Всё те же, уже знакомые мне, до боли знакомые лапы с перемазанными грязью пальцами и обломанными ногтями вместо когтей.
Птица, волоча тяжёлые свои крылья, приминая ими слабую, соломенную, пожухлую, тонким снегом присыпанную траву, подошла ко мне и присела рядом, привалившись колючим своим боком к моей щеке.
Словно Железная Птица искала примирения или просила запоздалой пощады.
— Птицы умеют летать, — гордо заметила она.
— Вы что, сознание потеряли? — спросила Катя.
И склонилась надо мной.
Только тогда я впервые увидел её лицо.
Красивая. Блондинка со светло-голубыми глазами. Волосы такие лёгкие… Похожи…
— Девушка, — с притворным беспокойством заметила птица, — вы его не поднимайте! А то он и вас утопит! Вы-то точно летать не умеете. Он больной! Псих! Он опасен! Я вам всё про него расскажу!
…похожи…
— Я видел! Куртку на себе порвал, и утопиться хотел! Держи его!
Медовые шторы и солнце за ними. Шторы метут по полу.
Я проветривал комнату и забыл закрыть форточку. Заснул.
Но в комнате не холодно. Комната не выстужена сквозняком.
Тёплый воздух от нагретых до банного жара батарей. Тёплый воздух плывёт по комнате, лишь слегка мешаясь с тонкими морозными струйками, затекающими через открытую форточку.

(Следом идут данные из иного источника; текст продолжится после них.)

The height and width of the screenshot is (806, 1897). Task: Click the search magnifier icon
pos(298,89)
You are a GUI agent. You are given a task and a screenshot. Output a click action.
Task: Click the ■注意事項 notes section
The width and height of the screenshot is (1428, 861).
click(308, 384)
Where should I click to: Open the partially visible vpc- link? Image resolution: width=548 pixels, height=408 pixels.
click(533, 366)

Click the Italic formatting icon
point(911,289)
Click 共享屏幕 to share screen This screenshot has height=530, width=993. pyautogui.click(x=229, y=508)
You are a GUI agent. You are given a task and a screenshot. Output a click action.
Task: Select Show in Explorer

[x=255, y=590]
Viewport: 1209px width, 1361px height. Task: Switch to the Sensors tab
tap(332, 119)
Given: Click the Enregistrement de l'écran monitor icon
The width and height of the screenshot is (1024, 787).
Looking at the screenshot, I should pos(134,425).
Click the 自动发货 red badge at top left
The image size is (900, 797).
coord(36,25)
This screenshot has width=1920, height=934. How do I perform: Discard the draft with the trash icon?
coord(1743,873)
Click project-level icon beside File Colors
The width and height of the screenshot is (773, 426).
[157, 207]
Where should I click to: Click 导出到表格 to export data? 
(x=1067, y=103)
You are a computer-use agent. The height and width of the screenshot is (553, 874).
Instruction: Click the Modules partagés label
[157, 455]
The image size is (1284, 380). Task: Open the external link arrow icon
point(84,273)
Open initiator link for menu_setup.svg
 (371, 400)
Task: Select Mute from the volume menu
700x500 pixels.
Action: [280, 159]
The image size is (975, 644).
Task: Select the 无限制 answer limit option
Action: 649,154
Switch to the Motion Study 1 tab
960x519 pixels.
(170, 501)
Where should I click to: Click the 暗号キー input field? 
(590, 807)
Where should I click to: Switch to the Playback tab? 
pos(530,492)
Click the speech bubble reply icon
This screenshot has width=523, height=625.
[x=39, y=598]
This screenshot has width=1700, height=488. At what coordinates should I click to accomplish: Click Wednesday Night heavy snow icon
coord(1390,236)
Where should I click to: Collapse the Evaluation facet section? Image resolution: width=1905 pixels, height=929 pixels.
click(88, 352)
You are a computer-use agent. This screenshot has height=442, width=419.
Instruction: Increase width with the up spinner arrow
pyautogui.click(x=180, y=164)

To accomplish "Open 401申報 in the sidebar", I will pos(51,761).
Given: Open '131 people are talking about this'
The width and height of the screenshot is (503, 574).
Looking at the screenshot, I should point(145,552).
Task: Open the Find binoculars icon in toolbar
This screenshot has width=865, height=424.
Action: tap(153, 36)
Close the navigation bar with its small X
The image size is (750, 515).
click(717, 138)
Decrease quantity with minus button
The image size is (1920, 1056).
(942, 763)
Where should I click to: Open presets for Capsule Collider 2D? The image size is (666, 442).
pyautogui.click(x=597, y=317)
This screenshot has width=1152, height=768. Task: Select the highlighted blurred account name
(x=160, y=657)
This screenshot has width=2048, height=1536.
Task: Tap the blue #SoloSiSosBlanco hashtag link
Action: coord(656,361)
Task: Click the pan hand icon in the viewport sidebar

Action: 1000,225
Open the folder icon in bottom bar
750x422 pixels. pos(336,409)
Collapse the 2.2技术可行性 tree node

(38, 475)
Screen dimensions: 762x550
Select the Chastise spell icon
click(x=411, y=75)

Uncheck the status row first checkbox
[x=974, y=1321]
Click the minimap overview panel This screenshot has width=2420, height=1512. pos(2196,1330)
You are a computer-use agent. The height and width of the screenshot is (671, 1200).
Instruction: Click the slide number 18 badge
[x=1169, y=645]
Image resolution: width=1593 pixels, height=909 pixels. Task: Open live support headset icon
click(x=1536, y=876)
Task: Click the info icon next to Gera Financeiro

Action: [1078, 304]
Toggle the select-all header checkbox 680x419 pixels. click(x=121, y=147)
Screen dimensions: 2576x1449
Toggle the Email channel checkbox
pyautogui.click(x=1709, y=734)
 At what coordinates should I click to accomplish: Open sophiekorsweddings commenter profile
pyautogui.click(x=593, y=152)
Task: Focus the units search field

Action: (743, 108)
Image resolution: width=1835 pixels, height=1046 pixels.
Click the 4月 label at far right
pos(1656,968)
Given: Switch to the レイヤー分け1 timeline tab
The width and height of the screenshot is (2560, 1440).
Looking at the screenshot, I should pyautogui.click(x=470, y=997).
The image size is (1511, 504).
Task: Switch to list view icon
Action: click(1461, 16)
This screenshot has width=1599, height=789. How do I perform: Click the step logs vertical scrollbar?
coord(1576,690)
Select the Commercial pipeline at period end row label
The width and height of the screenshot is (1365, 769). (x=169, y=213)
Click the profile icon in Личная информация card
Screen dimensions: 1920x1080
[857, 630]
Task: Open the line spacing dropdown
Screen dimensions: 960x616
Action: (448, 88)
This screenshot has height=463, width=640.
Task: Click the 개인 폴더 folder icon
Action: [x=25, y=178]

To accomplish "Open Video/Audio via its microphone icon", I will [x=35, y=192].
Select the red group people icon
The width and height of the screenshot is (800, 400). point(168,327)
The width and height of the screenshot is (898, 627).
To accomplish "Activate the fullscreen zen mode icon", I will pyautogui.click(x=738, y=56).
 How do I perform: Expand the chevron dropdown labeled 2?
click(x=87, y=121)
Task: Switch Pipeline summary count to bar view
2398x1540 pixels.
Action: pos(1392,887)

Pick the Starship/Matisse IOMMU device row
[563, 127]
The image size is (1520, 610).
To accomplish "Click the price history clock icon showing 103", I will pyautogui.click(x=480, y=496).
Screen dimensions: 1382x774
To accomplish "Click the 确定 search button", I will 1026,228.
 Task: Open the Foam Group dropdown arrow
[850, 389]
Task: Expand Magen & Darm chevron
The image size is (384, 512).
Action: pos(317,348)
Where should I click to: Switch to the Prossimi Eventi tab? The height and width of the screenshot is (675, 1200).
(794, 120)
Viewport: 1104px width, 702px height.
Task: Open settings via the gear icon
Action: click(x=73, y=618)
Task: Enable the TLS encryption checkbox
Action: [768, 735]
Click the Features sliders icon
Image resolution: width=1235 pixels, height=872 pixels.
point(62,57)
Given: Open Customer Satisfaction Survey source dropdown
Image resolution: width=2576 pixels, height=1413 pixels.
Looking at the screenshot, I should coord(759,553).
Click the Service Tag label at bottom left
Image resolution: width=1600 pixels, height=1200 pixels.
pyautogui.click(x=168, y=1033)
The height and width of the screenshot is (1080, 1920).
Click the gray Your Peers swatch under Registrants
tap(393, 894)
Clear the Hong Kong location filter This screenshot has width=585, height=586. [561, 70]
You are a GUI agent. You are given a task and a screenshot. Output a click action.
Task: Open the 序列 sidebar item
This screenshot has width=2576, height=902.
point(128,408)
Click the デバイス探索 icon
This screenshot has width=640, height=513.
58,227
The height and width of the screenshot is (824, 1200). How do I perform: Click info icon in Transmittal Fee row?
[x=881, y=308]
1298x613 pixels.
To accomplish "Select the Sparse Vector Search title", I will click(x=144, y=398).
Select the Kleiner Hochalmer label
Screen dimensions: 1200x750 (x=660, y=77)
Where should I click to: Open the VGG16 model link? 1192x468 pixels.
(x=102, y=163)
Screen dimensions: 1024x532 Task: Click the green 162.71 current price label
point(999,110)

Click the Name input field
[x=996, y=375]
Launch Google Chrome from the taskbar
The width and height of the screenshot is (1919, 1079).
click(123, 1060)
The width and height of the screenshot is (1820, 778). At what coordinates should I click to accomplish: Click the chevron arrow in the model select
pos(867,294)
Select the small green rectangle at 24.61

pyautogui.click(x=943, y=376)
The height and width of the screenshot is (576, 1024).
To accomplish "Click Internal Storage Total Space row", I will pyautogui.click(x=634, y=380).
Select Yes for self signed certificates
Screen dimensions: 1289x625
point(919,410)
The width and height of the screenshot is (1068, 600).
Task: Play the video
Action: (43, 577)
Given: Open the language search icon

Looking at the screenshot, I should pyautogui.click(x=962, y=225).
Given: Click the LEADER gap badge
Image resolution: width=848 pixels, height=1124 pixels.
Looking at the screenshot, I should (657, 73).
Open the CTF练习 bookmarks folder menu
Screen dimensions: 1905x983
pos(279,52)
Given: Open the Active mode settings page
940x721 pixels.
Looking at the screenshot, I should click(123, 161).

Без снов. Я спал без снов. Без миражей в туманной полудрёме. Без видений.
Я вошёл в сон, словно в тёмную комнату. И вышел из сна, и не услышал, как закрылась дверь у меня за спиной.
Отчего я вспомнил тот день? Давно, казалось бы, забытый день ушедшего детства?
Голубь… Зачем он был мне нужен тогда? И зачем он мне нужен сейчас?
Голубь, охваченный огнём, не летит. Он прыгает, бестолково прыгает по земле. Всего несколько секунд. Тонкий писк… И всё.
Зачем я вспомнил тогда об этом?
Жестокость не бывает бессмысленной. Во всякой жестокости есть смысл. Скажем, убийство голубя…
Я встаю. Покачиваясь, иду в ванную. Умываюсь.
Так, слегка. Брызгаю воду на лицо. Тёплую воду.
Выхожу. Я стою у окна. Капли бегут по щекам. Капли падают на майку.
Ветер бросает в стекло мёрзлую снежную крупу.
…Скажем, убийство голубя. Разве может быть в этом какой-то смысл? Смысл…
Да, есть. Воспоминания. Вся наша жизнь — ради воспоминаний. Погоня за ними и бегство от них. Гости навязчивые, гости весёлые, гости опасные. Зовём одних гостей, чтобы прогнать других.
И вот струйка льётся из бутылки. Намокают крылья. Лапы связаны бечёвкой. Птица бьётся, задыхается от ацетонового душащего смрада. У меня слезятся глаза.
Как можно было подозревать меня в жалости? Нет, мне жалко. Нисколько.
Я вдохнул пары ацетона. Ожог. Кашляю.
Закручиваю пробку.
Делаю шаг назад и чиркаю спичкой о коробок.
Мокрая птица прыгает, бьёт крыльями об землю.
— Да, слушаю…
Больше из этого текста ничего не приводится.